This is not in fact a new argument. Otter’s title deliberately echoes Diet for a Small Planet, first published 50 years ago, in which Frances Moore Lappe blamed a diet rich in meat and refined carbohydrates for environmental and health problems.

dietforalargeplanet.jpg

But when looking at today’s food systems most commentators tend to focus on the post war period, and in particular the role of the US in driving a model of industrialized food production and agriculture. This is a model epitomized by the ascendancy of processed foods, the growth of the fast food giants and supermarkets, and the scale and dominance of agribusiness.

However, Otter argues that “in order to understand the deeper history of today’s global food situation, it is necessary to explore post-1800 Britain.” He argues that “Britain laid the foundations for contemporary food systems. It was the nineteenth century’s dominant world power, controlling immense global resources, and creating long distance food chains to supply vast quantities of meat, wheat and sugar.” This is a good starting point. Locating our current food systems in a wider political and historical context, very much bound up with the development of capitalism and colonialism.

What stands out in the book is just how early the internationalization of food production developed for Britain. Britain was sourcing foods from round the globe in vast quantities from the mid 1800s, importing grain, meat and dairy products.

Otter shows this with a vast array of statistics. He outlines how “the volume of British food imports rose almost eightfold between 1850-52 and 1910-12, by which time they represented around two fifths of all British imports by value. Over four fifths of bread consumed in Britain came from imported grain by 1909.”

Initially Ireland had contributed much of Britain’s imports of grain, meat, butter and livestock but Britain soon became the world’s richest single consumer market for food and raw materials. In 1860 Britain received 49% of total Asian, African, and Latin American food exports. In 1930 with just under 3% of the world’s population Britain imported 99% of world’s exports of ham and bacon, 63% of its butter, 62% of its eggs, 59% of its beef, 46% of cheese, and 28% of its wheat and wheat flour.

Otter looks in detail at how Britain came to import so much meat, grain and sugar. For example, during the 1800s farmers in Britain had experimented with selective breeding to produce the cows and other animals ideal for meat production, such as short horn cows and Herefords. It soon became more profitable to ship these types of livestock out to new areas of the globe, such as the United States and Argentina, to be bred and reared on their huge pastures and their meat imported back to Britain.

Such outsourcing, as Otter calls it, meant a vast infrastructure was built in these areas. As he outlines “there were nearly 70 million cattle in the US by the early 1930s. This heavily capitalized industry with its vast ranches and industrialized meat packing, operated on a much larger scale than Britain’s.” It’s not hard to see how this paved the way for the great acceleration of meat production after 1945 in the US.

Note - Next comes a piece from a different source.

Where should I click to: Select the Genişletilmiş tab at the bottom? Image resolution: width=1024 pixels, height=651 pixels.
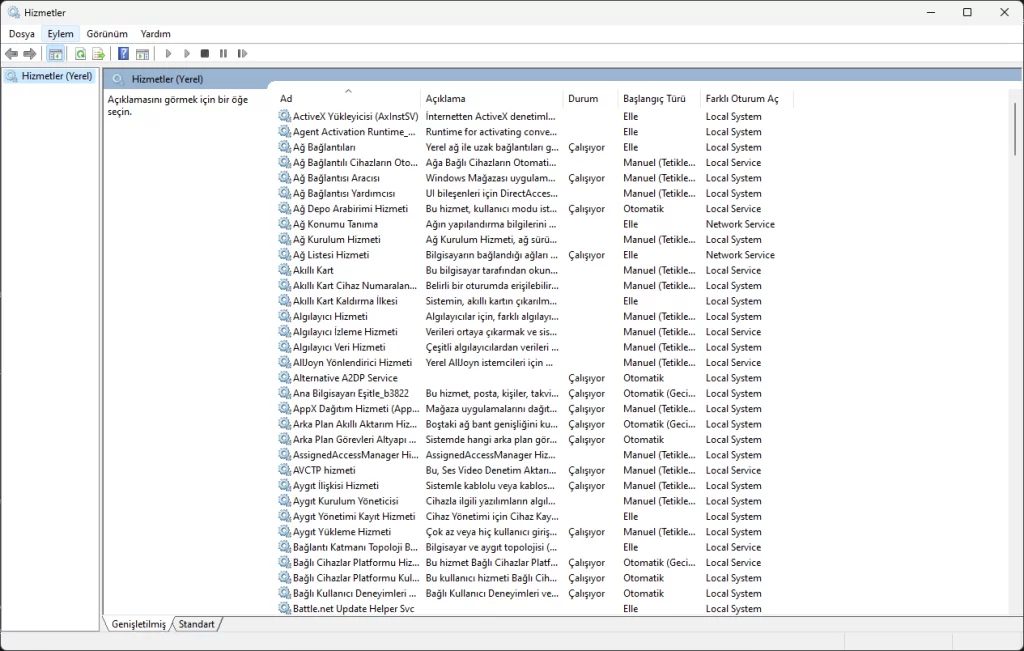[138, 624]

There was a massive increase in the amount of wheat bread consumed in Britain between 1771-1879, and by 1911 wheat bread provided around half the working class calorie intake.

Otter outlines how Britain had been self-sufficient in wheat until about 1850. However, at that point wheat production started to become unprofitable and so grain began to be drawn from different and shifting areas of the globe, including Australia, India, Argentina and North America. By 1909 over 80% of British bread was made with imported grain.

Alongside meat and bread, sugar also became central to the British diet. In a short period of time it went from being a luxury to an essential. Otter makes the point that it became a cheap “fuel food” for the working class in Britain. By the late eighteenth century Britain consumed nearly half of all the sugar reaching Europe, and British consumption levels were over ten times higher than those in the rest of Europe. In 1750, the average Britain received 72 calories daily from sugar, by 1909-13 this figure was 395. Sugar still provides 12-15% of Britain’s calories.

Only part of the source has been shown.